[Saved entries]

════════════════════

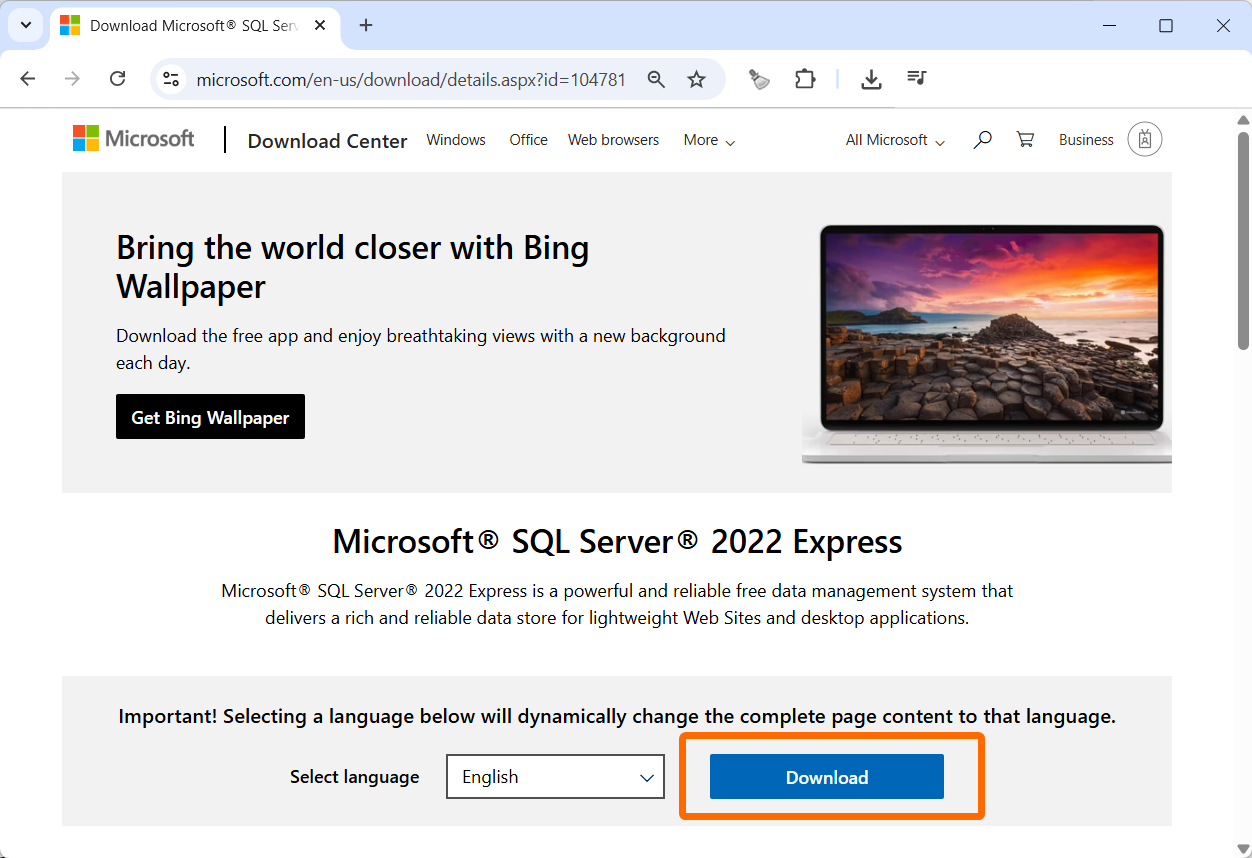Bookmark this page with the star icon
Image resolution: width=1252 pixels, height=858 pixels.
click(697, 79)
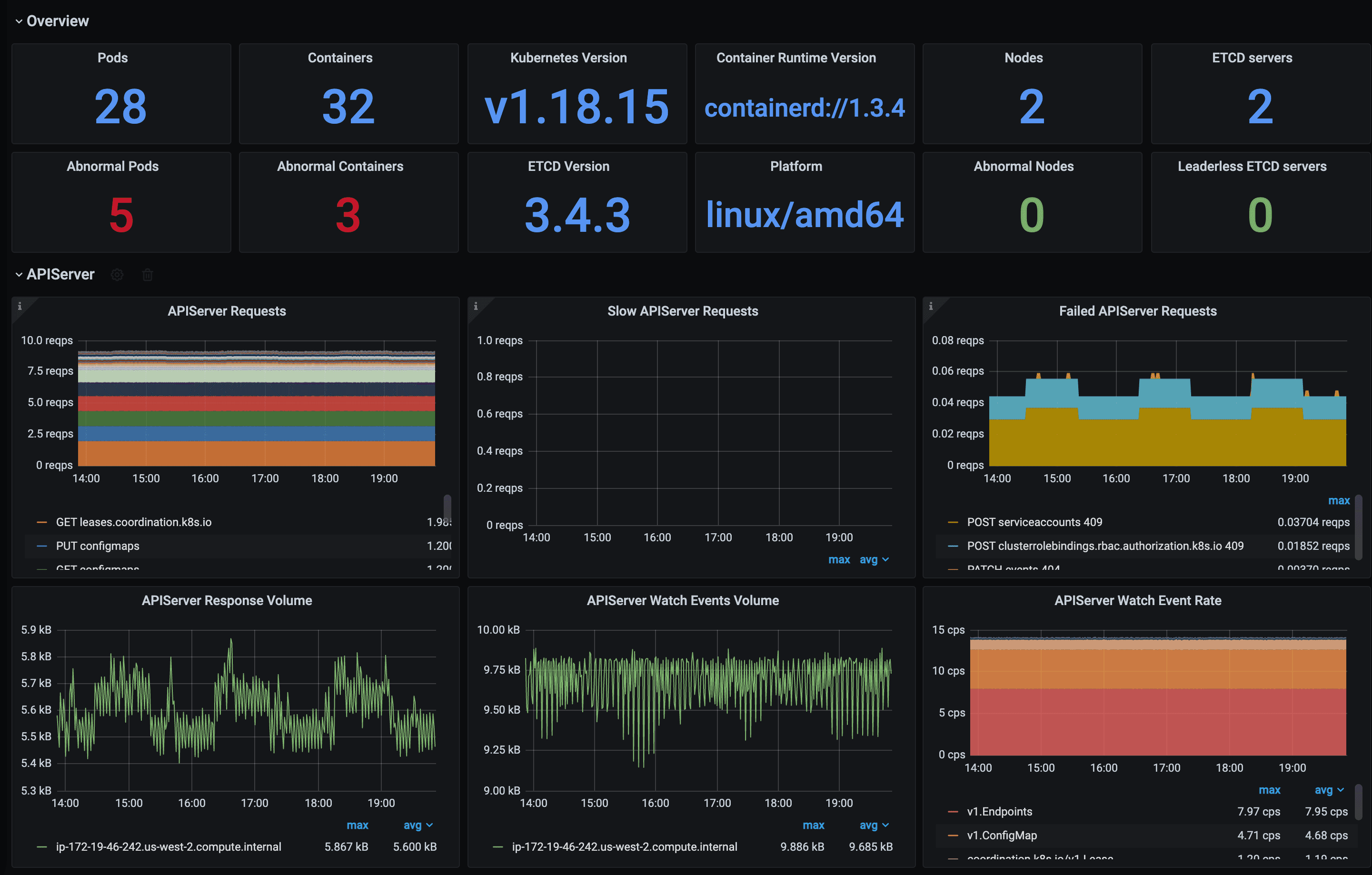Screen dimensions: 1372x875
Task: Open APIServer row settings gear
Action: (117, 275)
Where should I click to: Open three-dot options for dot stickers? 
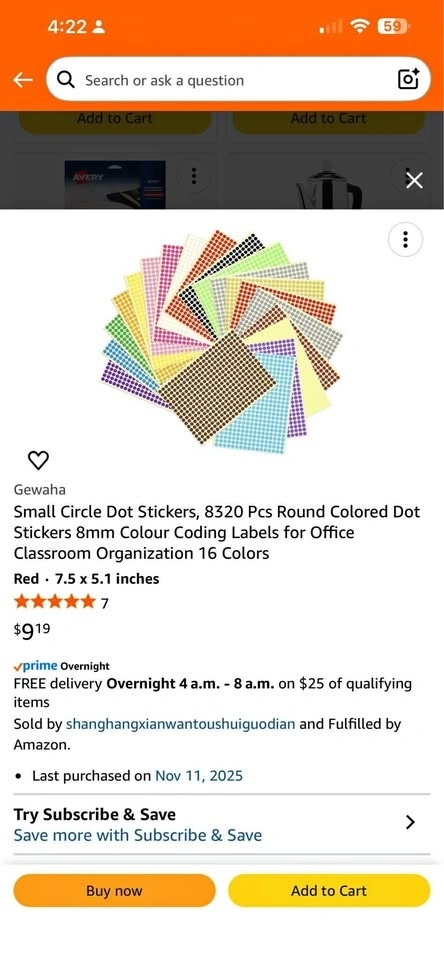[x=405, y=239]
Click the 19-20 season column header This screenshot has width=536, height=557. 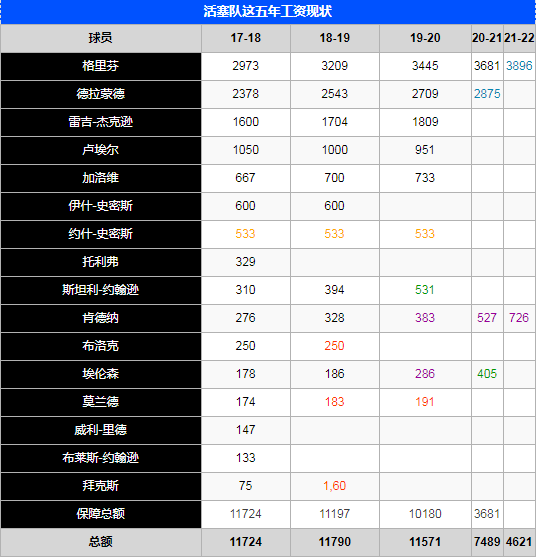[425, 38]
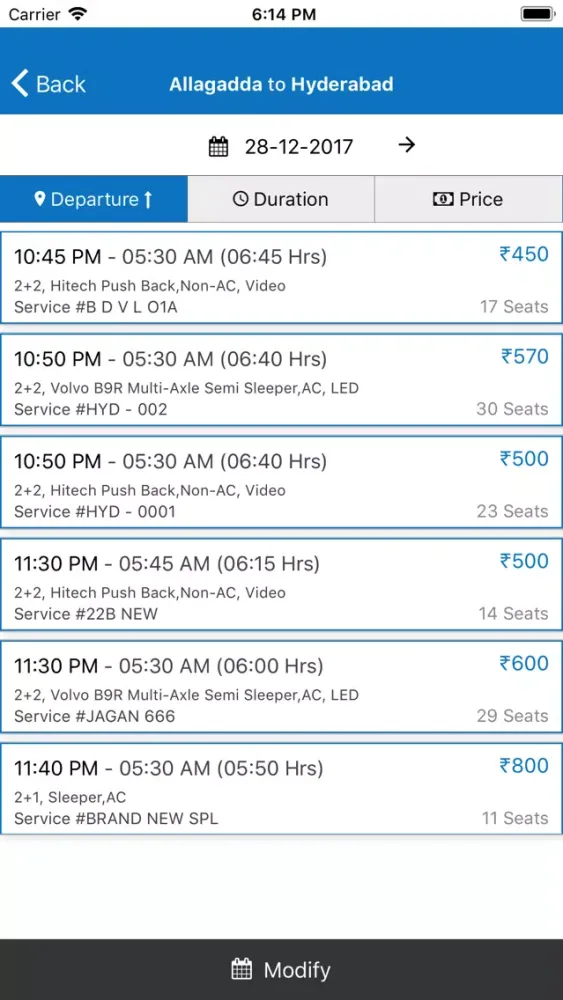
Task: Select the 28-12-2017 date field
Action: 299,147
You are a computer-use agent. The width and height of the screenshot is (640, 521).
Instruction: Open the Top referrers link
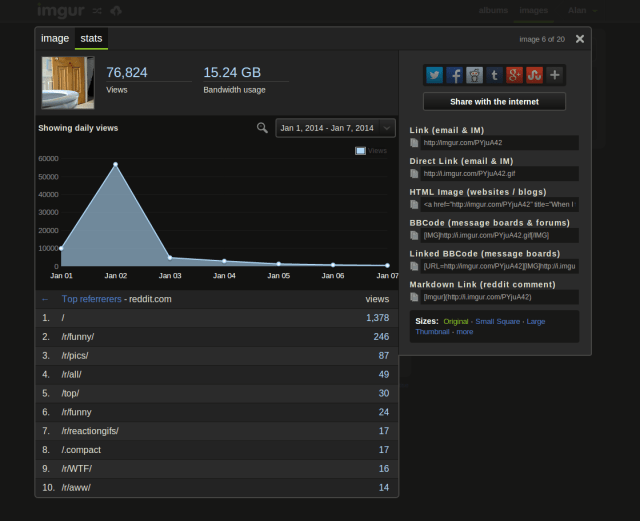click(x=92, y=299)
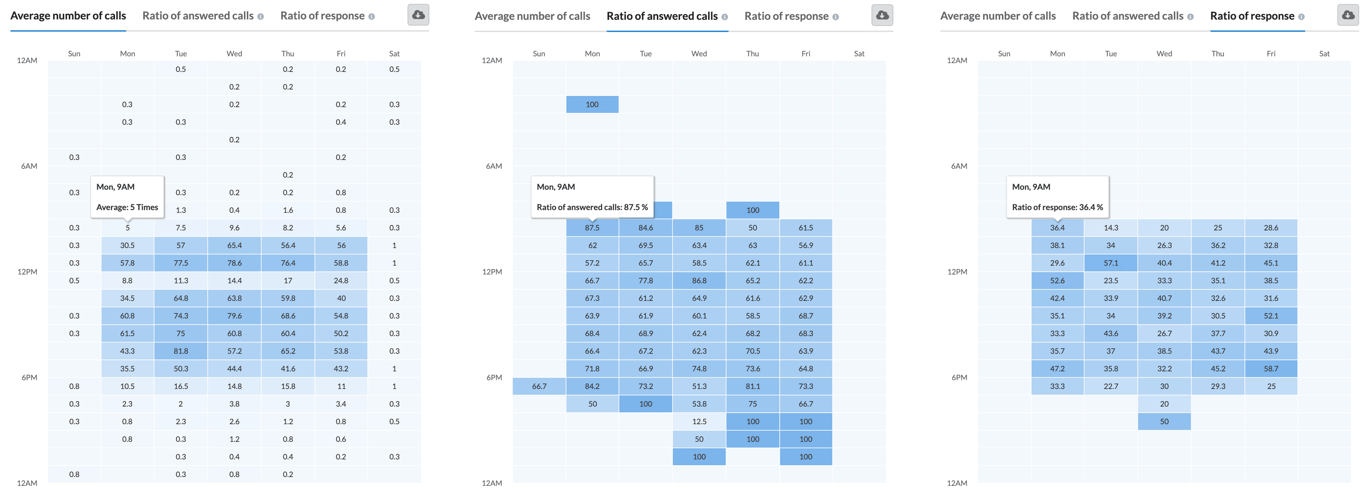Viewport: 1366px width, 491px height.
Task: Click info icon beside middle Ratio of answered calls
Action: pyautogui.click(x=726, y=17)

════════════════════

▸ Exercise task: Write out word for word everything from the line containing "You are a computer-use" down to the last of the items, both ends included. Leave the pictures out.

▸ Problem solution:
You are a computer-use agent. The width and height of the screenshot is (640, 521).
Instruction: Open the Top referrers link
click(x=92, y=299)
Viewport: 1366px width, 491px height.
Task: Click info icon beside middle Ratio of answered calls
Action: pyautogui.click(x=726, y=17)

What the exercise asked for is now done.